Kalau jawaban kalian “Ya,” aku yakin salah satu buku itu adalah karya Leila S. Chudori, “Laut Bercerita.”
Awalnya, aku jujur skeptis. Nggak pernah terlintas di benakku buat baca buku bersampul laut itu. Kayaknya isinya berat dan nggak bakal cocok sama aku. Tapi seiring berjalannya waktu, dan melihat situasi negara kita yang sekarang rasanya random banget, aku jadi penasaran: apakah di masa lalu Indonesia memang selalu seburuk ini?
Menurutku, dengan baca buku ini, kita jadi tahu gimana keadaan Indonesia sekarang adalah dampak dari tokoh-tokoh masa lalu. Gimana kisah mereka bergelut demi keadilan, dan juga tentang oknum yang jadi alasan kenapa bangsa ini tumbuh dalam kesengsaraan.

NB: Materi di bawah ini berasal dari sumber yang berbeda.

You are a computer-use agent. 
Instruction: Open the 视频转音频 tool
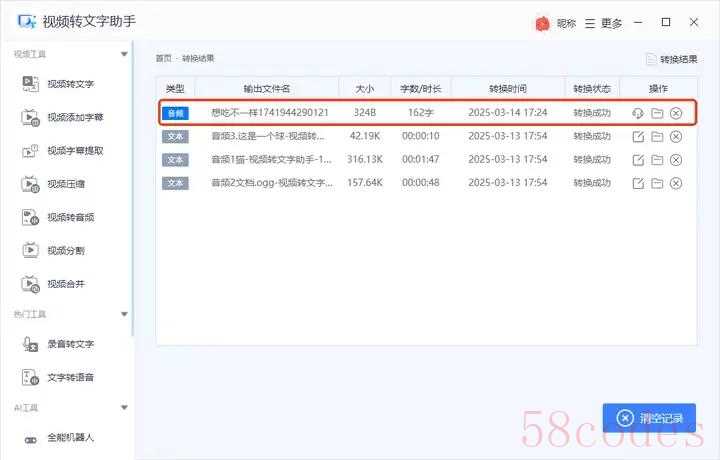pos(70,217)
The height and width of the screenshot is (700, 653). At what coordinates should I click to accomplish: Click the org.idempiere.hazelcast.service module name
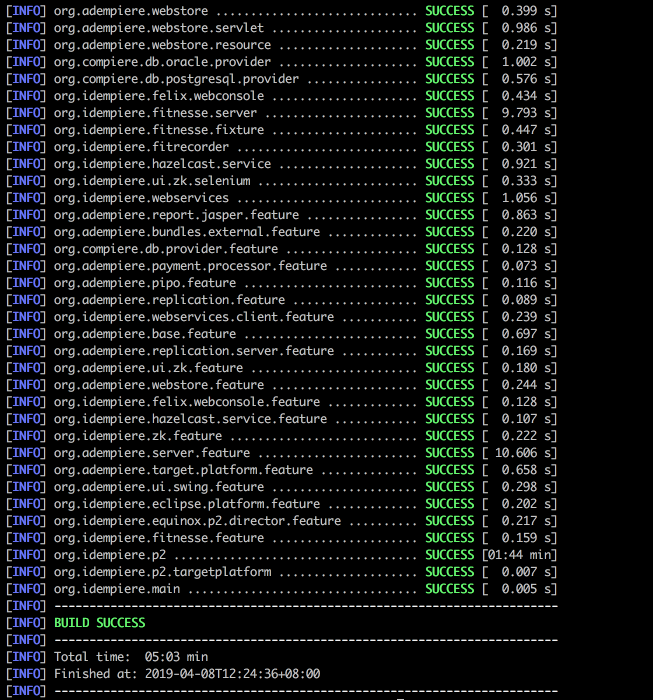click(x=161, y=163)
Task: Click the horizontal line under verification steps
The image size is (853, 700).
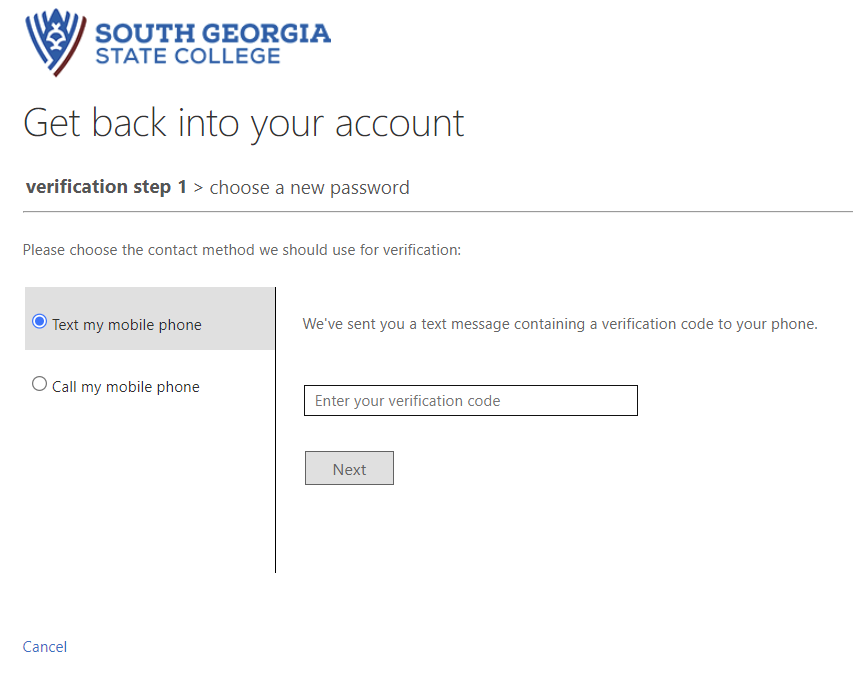Action: [437, 211]
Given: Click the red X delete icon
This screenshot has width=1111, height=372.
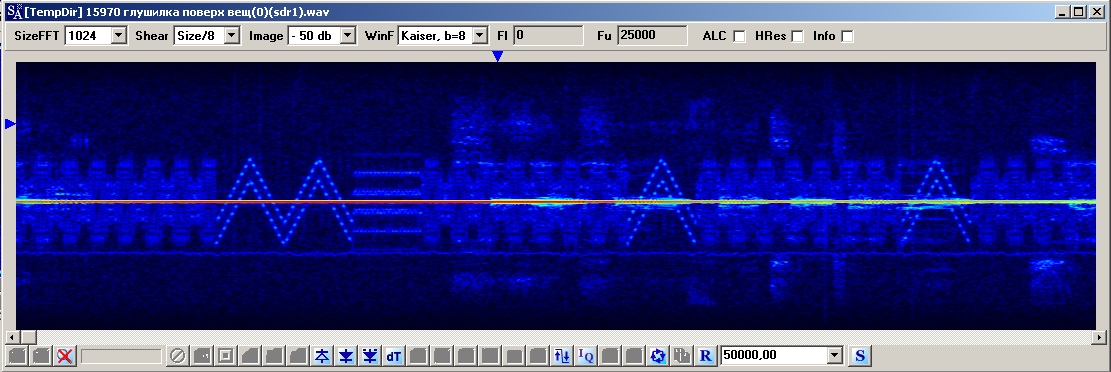Looking at the screenshot, I should coord(65,356).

“Laut Bercerita” mengisahkan tentang Biru Laut, seorang aktivis mahasiswa yang berjuang untuk keadilan di tengah hiruk pikuk politik tahun 90-an. Bareng teman-temannya, ia terlibat dalam gerakan yang mempertanyakan kekuasaan—pilihan yang super berisiko di era di mana menyuarakan kebenaran bisa berarti menghilang tanpa jejak.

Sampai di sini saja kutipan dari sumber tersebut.